大学生活で何をインプットしたか、というとまず最初にしたのはこれまで何となくしてみたかった読書である。高2の時に唯一読んだ村上春樹の「ノルウェイの森」が良かったな〜と思い出したので同じ作者の「1q84」を大学1年の時に読み始める。これが長編だったから1ヶ月くらいかかった気がする。

この時期は芸人ラジオに激ハマりしていて、一日中ずっとラジオを聴いて寝る、というある種狂った状態だった。本読んで疲れてラジオ聴いてまた本読んでラジオ聴いて、みたいな。この頃印象残った本は人間失格や芥川のこころ、友達から借りた岡本太郎の本は特に衝撃受けて多分10回くらい読んだ。
この頃に結局世の中で傑作とされてるものって良いんだなと思い、これからあらゆるコンテンツの傑作と呼ばれるものに触れよう、と決意した。

そんな感じで大学1年時はラジオと読書を主にしていた。2年生になってからは音楽にドップリハマり、Beatles、ビーチボーイズ、ピンク・フロイド、はっぴいえんど、など世間で名盤と言われているアーティストたちのアルバムを手当たり次第聴いていた。大学2年の中盤にギターを買ったが、ちまちま弾いてるだけで聴く時間が8,9割と音楽もインプットが主。

読書と音楽鑑賞を続けながら少し時間飛び、3年生の夏休みにこれまであまり観ていなかった映画を観ようと思い立つ。夏休みは毎日映画1本観ようと思い、最初は名作映画リストみたいなやつを上から順にみてた。確かカラー映画とモノクロ映画を交互に観るみたいなことしていた。

この頃観て印象残ったのはインターステラー、キューブリック作品、ブレードランナー、パルプフィクションあたり。これらの作品で映画おもれーとなってこれまでの趣味であった読書、音楽に映画が横並びで追加される。 

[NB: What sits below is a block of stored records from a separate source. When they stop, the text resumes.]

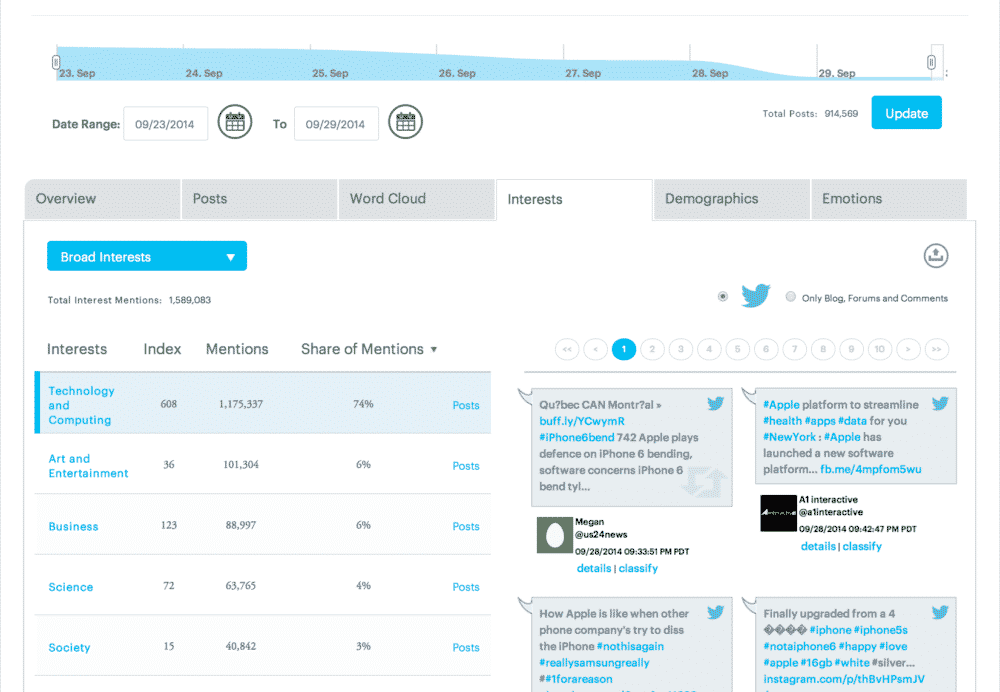The height and width of the screenshot is (692, 1000).
Task: Click the start date input field
Action: (x=166, y=124)
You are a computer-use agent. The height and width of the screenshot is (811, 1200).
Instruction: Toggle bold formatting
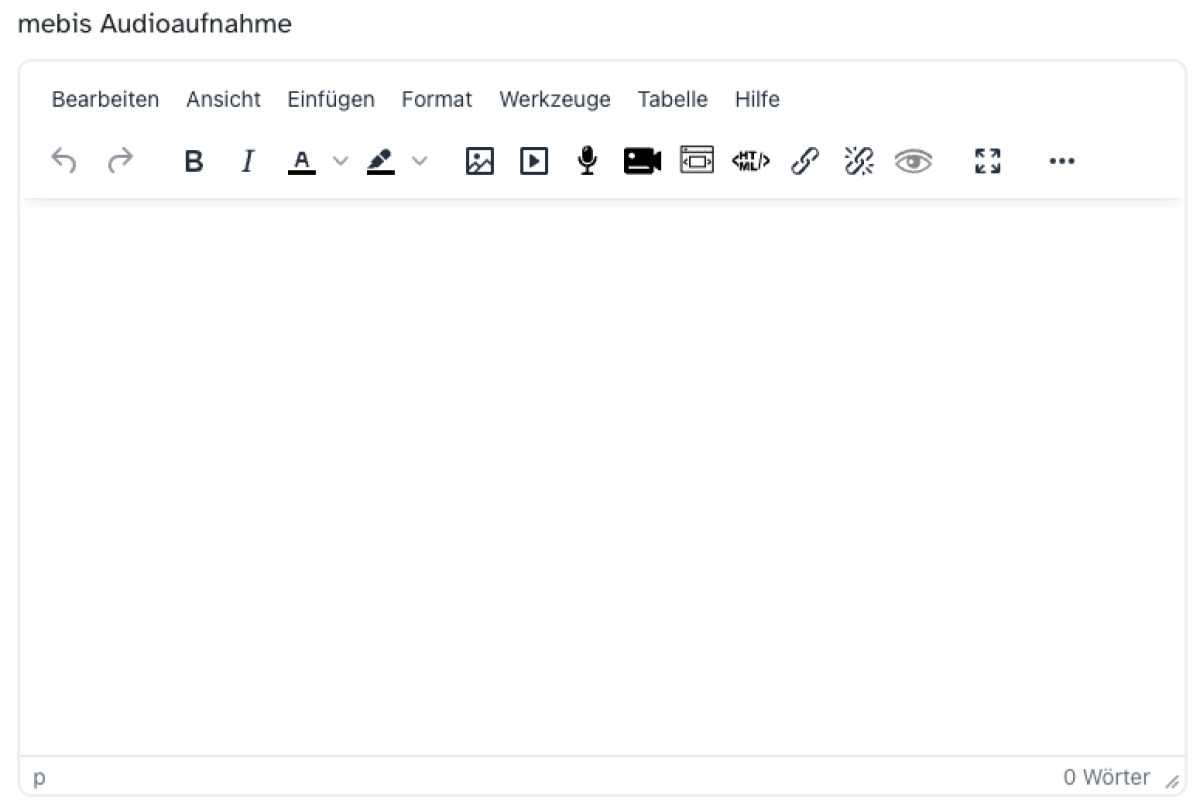pyautogui.click(x=194, y=161)
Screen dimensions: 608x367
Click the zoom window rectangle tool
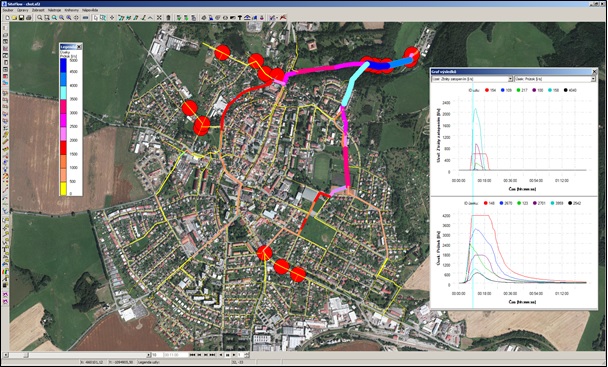pyautogui.click(x=47, y=17)
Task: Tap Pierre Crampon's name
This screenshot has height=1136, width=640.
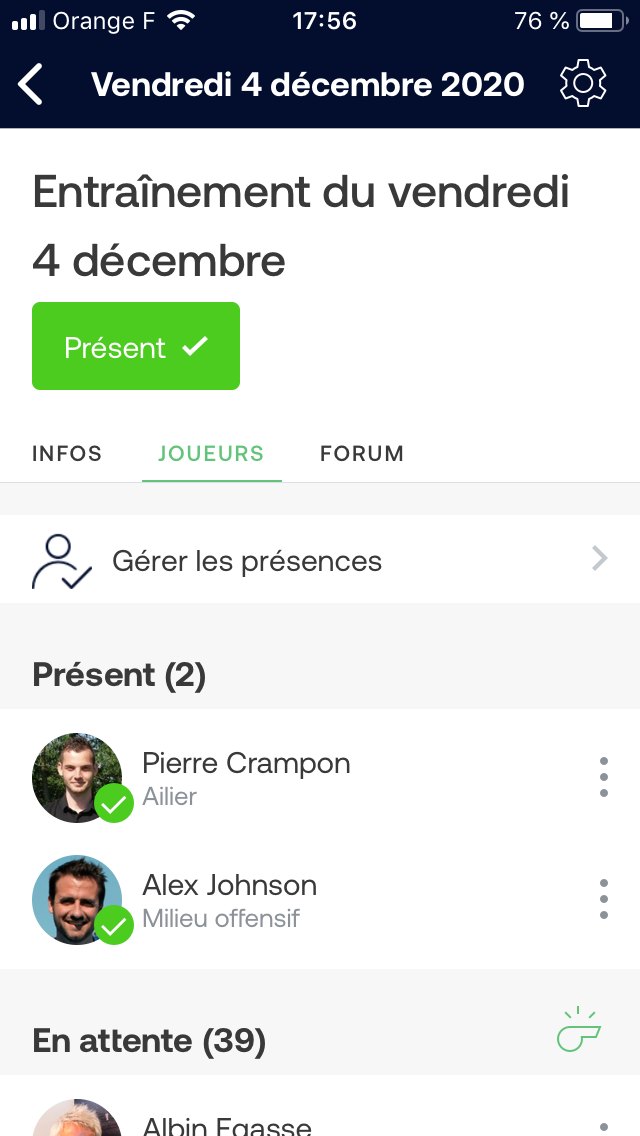Action: 246,764
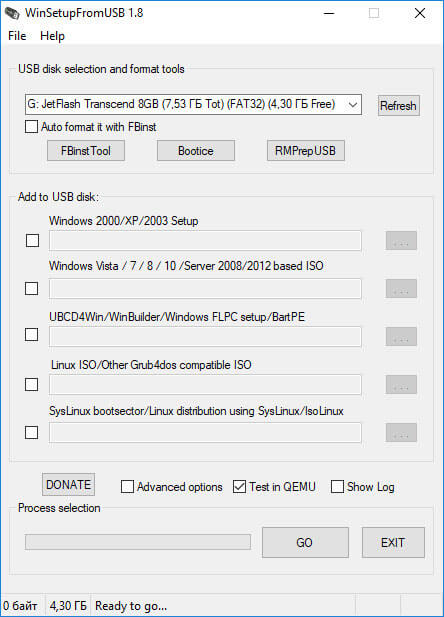
Task: Tick the Show Log checkbox
Action: [x=337, y=486]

そんな感じで夏休みが終わった後も映画を気が向いたら程度に観てて、ようやく大学3年時の12月に、初ゴダール映画「気狂いピエロ」に出会う。ゴダール作品に初めて触れた自分の感想としては、「なんだこれは!」と岡本太郎ばりに心の内で叫んだ。そこから「勝手にしやがれ」、「軽蔑」とゴダール3大映画を観て、また感動。
ゴダール映画独特のテンポ、色彩、引用された詩台詞に引き込まれた。

ここで自分の映画観が開いた。これが映画なのか!と。映画とは何たるかをゴダールから学んだ。約200本の映画を経て、ようやくゴダールに辿り着いた。そこから一時期手当たり次第に毎日ゴダールの作品を貪るように観ては自分の美的感覚たるものを研ぎ澄ましたような気になってた。

夏休みにみた昔の映画(特にモノクロ)は退屈だった。私は70年以前に作られた映画は楽しめるものではない、と思っていた。70年以前はおろか、モノクロ映画は昔の技術で作られたもので、「これは現代の私が楽しめるものではない。これは勉強として我慢として観るものだ」と思いながら観ていた。私はモノクロ映画を軽視していたわけではなく、現代の映画の下敷きになっているからこそ、今見ると新鮮さがないものだと思っていた。

でもゴダールの気狂いピエロは65年、軽蔑は63年、勝手にしやがれは60年に作られた映画である。私はこれらの作品から時代を超えた感動に打ちひしがれた。

なんだ、時代関係ねぇじゃんと思った。ゴダール映画は観ていて時間を経て風化した感覚が全くない。ゴダール作品は画面の向こうから何かが自分の内的に訴えかけてくるような感覚。「気狂いピエロ」、「軽蔑」の映像の色彩には衝撃を受けた。新鮮度120%。この2作はカラー映画だから、まあまあカラーだから、と思っていたが、「勝手にしやがれ」はモノクロ映画であるにも関わらず、白黒であることを気にせずに新鮮度MAXに観られた。モノクロの映像の中に自分が入りこまれたような感覚で観られた。私は「勝手にしやがれ」の狂気性を孕んだ主人公の男に興奮していた。

今現在としては、時代に関わらず、オモロいものはオモロい、真の芸術作品は風化しない、という結論である。むしろ今は昔の映画の方が好みである。

今は最近の映画(ハリウッド等)の商業的な部分に嫌気を感じてあまり観る気分になれない(アリアスター作品など良いと思える作品も存在するが)。この感覚もゴダール作品以降にハッキリと芽生えた感覚である。映画観が開いた所以である。

ここ最近はヒッチコック作品を10作観たが、ヒッチコック作品はカラー、モノクロ問わず最高である。これもゴダールを経て映画観が開いたからこそヒッチコックの美的、ユーモアな本質の要素を作品から吸収できている気がする。ヒッチコックはゴダールより一世代前の監督だが、時代の風化を全く感じない。

まだまだ埋もれた世界各国の不朽の名作があると思うと興奮する。もっと映画が観たい。だし、映画を作りたい。

私は生涯にわずか200本の映画しか観たことがない。私が観ていない多くの不朽の名作が埋もれていることを思うと、胸が高鳴る。まだまだ知られざる世界各国の美しい映画がある。
そして、いつしか私も映画を作りたいとも思う。